Deep Dive into AWS X-Ray: Monitor Modern Applications

AWS X-Ray-related Cheat Sheets:

 

Validate Your Knowledge

Question 1

A newly hired developer has been instructed to debug an application. She tried to access the X-Ray console to view service maps and segments but her current access is insufficient. Which of the following is the MOST appropriate managed policy that should be granted to the developer?

  1. AWSXrayReadOnlyAccess
  2. AWSXRayDaemonWriteAccess
  3. AWSXrayFullAccess
  4. AmazonS3ReadOnlyAccess

Correct Answer: 1

You can use AWS Identity and Access Management (IAM) to grant X-Ray permissions to users and compute resources in your account. IAM controls access to the X-Ray service at the API level to enforce permissions uniformly, regardless of which client (console, AWS SDK, AWS CLI) your users employ. To use the X-Ray console to view service maps and segments, you only need read permissions. To enable console access, add the AWSXrayReadOnlyAccess managed policy to your IAM user.

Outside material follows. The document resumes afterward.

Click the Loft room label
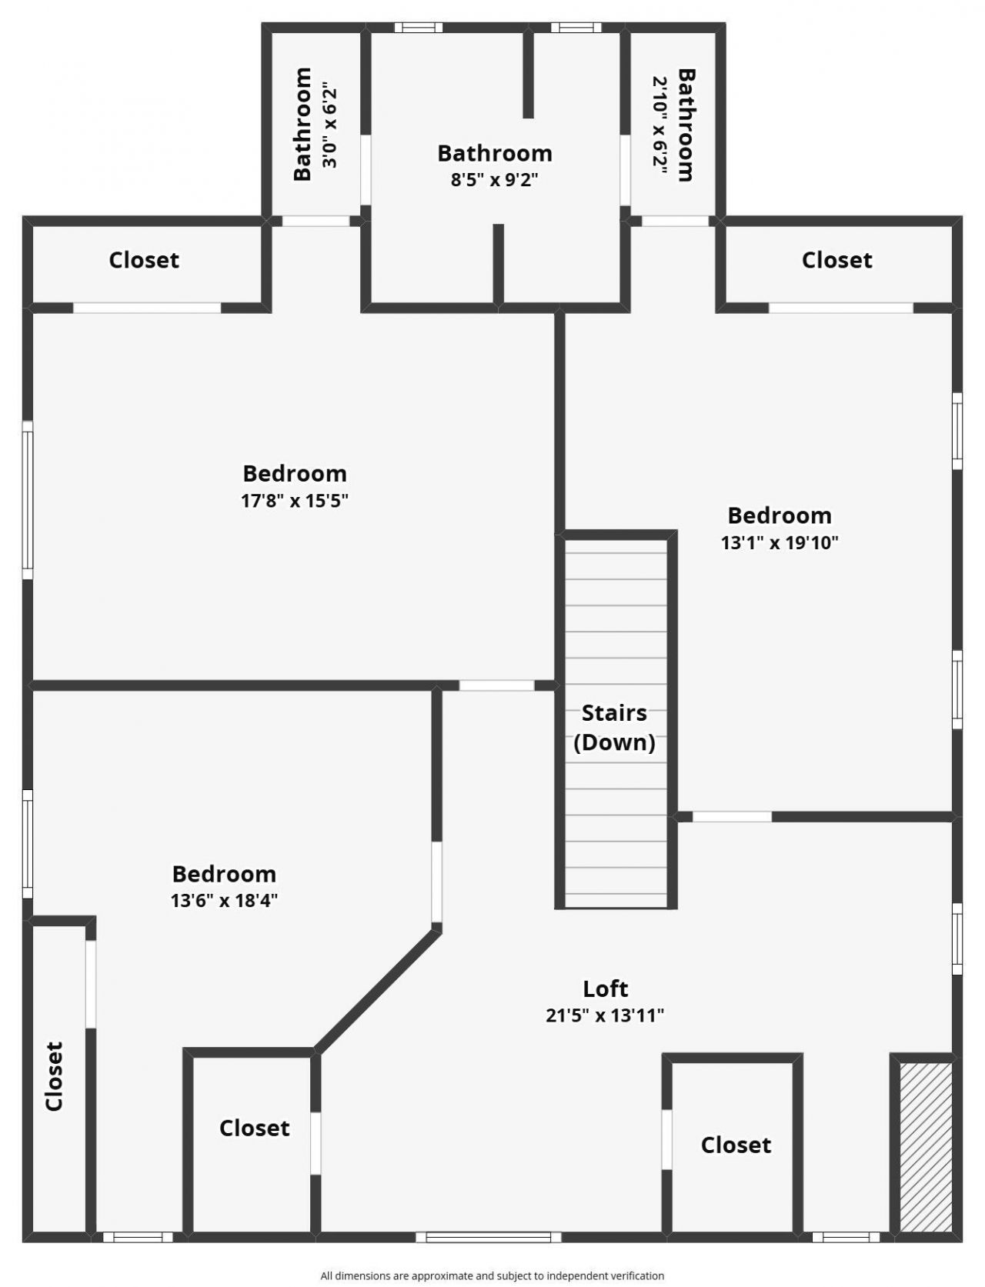click(605, 989)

For local development and testing, create an IAM user with read and write permissions. Generate access keys for the user and store them in the standard AWS SDK location. You can use these credentials with the X-Ray daemon, the AWS CLI, and the AWS SDK.

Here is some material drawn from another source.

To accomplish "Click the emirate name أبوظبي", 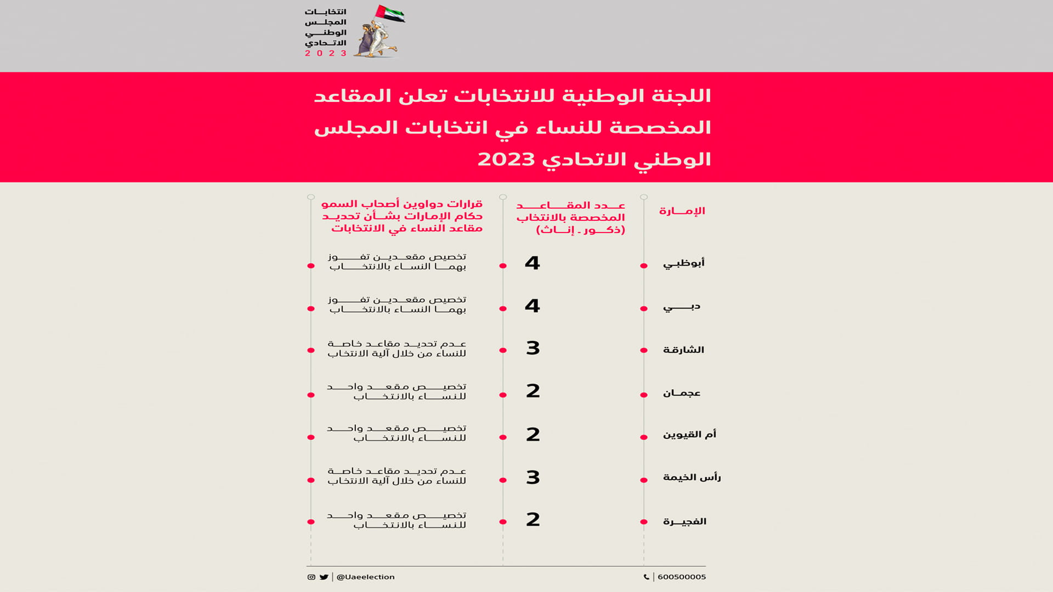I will coord(683,263).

To deploy your instrumented app to AWS, create an IAM role with write permissions and assign it to the resources running your application. AWSXRayDaemonWriteAccess includes permission to upload traces and some read permissions as well to support the use of sampling rules.

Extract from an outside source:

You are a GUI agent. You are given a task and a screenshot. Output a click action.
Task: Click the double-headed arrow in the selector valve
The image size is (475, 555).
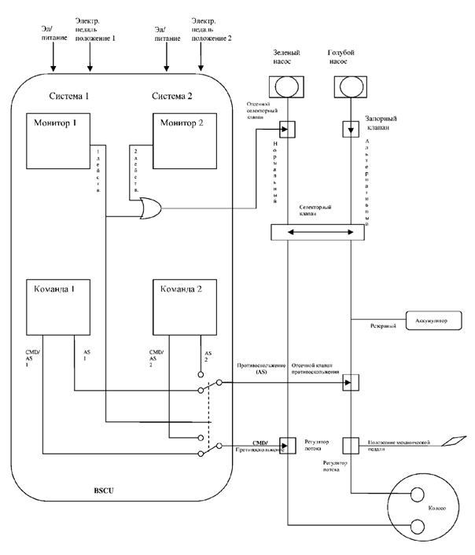point(318,233)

The read and write policies do not include permission to configure encryption key settings and sampling rules. Use AWSXrayFullAccess to access these settings or add configuration APIs in a custom policy. For encryption and decryption with a customer managed key that you create, you also need permission to use the key.

Hence, the AWSXrayReadOnlyAccess managed policy is the most appropriate one to grant to the developer in order for her to access the X-Ray console. This also abides with the standard security advice of granting least privilege, or granting only the permissions required to perform a task.

AWSXRayDaemonWriteAccess is incorrect because this policy is more suitable if you want to grant permission to upload traces to X-Ray.

AWSXrayFullAccess is incorrect. Although this can provide the required access to the developer, it does not abide with the standard security advice of granting least privilege. Hence, this is not the most appropriate policy to use.

AmazonS3ReadOnlyAccess is incorrect because this policy just provides the instance permission to download the X-Ray daemon from Amazon S3.

References:
https://docs.aws.amazon.com/xray/latest/devguide/xray-permissions.html
https://docs.aws.amazon.com/xray/latest/devguide/security.html

Note: This question was extracted from our AWS Certified Developer Associate Practice Exams.

Question 2

In the next financial year, a company has decided to develop a completely new version of its legacy application that will utilize Node.js and GraphQL. The new architecture aims to offer an end-to-end view of requests as they traverse the application and display a map of the underlying components.

To achieve this, the application will be hosted in an Auto Scaling group (ASG) of Linux EC2 instances behind an Application Load Balancer (ALB) and must be instrumented to send trace data to the AWS X-Ray.

Which of the following options is the MOST suitable way to satisfy this requirement?

  1. Enable AWS X-Ray tracing on the ASG’s launch template.
  2. Enable AWS Web Application Firewall (WAF) on the ALB to monitor web requests.
  3. Refactor your application to send segment documents directly to X-Ray by using the PutTraceSegments API.
  4. Use a user data script to install the X-Ray daemon.

Correct Answer: 4

The AWS X-Ray SDK does not send trace data directly to AWS X-Ray. To avoid calling the service every time your application serves a request, the SDK sends the trace data to a daemon, which collects segments for multiple requests and uploads them in batches. Use a script to run the daemon alongside your application.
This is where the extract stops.